Data records section start

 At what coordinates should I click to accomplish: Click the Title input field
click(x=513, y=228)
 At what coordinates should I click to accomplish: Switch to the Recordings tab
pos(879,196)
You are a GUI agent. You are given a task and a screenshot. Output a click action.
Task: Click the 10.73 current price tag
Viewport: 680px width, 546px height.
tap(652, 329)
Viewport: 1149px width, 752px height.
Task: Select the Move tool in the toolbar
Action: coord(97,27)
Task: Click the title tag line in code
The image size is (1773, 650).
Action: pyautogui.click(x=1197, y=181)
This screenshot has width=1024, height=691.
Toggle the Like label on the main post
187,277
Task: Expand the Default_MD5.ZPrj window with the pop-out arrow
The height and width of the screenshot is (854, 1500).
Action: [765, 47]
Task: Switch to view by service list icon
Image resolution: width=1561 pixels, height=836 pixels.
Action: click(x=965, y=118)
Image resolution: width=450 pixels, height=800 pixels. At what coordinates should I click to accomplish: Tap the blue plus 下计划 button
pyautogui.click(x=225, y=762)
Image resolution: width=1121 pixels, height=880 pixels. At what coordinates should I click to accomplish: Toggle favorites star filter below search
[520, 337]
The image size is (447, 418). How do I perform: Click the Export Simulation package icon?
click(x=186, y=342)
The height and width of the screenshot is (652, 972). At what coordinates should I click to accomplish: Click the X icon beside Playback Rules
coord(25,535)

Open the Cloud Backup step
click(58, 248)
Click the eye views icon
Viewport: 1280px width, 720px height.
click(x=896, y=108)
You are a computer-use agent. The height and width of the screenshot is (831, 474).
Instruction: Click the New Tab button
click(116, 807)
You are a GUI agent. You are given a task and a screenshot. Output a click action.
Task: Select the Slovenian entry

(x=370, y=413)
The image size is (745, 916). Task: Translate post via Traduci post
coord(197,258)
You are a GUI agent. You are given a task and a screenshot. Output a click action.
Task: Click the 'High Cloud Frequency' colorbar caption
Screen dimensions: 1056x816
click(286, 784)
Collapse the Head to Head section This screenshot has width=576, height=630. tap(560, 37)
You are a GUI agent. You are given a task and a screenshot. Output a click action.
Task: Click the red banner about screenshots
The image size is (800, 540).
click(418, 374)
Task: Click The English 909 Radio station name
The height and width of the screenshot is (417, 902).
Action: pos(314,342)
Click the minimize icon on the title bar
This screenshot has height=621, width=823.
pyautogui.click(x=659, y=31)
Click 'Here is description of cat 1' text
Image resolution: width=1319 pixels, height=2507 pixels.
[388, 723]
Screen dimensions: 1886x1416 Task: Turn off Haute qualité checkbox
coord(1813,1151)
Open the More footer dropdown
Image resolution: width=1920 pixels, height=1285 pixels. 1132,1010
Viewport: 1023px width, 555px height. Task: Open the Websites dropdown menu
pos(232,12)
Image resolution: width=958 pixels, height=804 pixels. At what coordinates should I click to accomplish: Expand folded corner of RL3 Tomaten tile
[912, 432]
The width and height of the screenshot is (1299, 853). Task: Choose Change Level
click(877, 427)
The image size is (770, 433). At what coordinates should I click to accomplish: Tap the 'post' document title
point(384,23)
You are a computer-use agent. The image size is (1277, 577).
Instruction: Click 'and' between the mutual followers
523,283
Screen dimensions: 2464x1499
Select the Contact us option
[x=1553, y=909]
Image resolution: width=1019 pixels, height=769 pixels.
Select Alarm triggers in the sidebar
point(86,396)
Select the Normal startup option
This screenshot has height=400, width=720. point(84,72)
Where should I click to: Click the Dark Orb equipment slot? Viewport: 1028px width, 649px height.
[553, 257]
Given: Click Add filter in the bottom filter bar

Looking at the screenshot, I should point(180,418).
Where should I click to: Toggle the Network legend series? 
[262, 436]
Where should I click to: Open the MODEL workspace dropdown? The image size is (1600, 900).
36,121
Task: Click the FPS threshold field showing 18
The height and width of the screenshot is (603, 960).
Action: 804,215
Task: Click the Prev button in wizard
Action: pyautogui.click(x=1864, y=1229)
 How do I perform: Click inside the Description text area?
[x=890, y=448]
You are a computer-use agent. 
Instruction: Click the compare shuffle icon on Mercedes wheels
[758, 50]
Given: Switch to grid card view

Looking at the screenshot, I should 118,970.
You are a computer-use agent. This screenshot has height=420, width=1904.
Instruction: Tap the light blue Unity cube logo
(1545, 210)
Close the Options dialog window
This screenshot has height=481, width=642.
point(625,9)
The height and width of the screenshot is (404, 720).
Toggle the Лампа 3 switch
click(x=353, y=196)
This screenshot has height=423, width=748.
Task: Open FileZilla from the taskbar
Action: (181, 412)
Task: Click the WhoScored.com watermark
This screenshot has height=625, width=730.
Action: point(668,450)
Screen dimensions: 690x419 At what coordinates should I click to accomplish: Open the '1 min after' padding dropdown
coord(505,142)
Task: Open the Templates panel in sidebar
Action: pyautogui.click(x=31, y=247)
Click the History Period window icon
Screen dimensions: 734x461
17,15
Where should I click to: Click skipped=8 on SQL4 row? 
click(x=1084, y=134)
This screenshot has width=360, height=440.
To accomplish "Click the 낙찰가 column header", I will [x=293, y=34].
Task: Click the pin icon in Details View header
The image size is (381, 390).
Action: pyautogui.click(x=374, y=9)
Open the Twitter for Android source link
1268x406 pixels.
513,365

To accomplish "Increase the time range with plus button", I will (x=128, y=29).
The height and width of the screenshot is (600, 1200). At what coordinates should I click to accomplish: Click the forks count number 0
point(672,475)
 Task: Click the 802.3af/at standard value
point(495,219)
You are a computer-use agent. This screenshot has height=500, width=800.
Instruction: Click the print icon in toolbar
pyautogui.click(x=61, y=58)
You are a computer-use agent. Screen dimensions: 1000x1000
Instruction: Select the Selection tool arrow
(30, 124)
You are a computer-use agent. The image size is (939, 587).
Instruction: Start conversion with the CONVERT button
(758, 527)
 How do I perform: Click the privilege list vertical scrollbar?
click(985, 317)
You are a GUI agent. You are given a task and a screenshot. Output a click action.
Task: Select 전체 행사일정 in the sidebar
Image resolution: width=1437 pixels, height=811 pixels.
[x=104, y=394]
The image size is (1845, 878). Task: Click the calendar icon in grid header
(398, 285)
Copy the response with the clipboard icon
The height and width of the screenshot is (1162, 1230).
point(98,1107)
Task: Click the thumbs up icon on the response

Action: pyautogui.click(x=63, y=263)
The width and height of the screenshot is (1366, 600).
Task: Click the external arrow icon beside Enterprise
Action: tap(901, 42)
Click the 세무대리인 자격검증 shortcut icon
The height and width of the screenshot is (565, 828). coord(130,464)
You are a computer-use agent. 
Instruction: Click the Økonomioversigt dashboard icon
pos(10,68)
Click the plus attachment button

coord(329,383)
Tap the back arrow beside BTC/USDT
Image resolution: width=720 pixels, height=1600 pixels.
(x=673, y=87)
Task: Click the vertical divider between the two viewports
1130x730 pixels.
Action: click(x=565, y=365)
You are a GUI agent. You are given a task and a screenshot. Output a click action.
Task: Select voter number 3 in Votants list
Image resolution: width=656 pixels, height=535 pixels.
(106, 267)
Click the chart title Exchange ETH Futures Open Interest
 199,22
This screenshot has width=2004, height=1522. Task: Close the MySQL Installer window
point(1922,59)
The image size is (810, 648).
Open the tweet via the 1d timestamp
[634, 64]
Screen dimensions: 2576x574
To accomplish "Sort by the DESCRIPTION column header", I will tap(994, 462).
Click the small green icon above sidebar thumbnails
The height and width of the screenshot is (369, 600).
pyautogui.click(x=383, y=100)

Data records section end

> [Task brief]: Find every line in the records that has the word "will". Then report the count alone.

> [Solution]: 3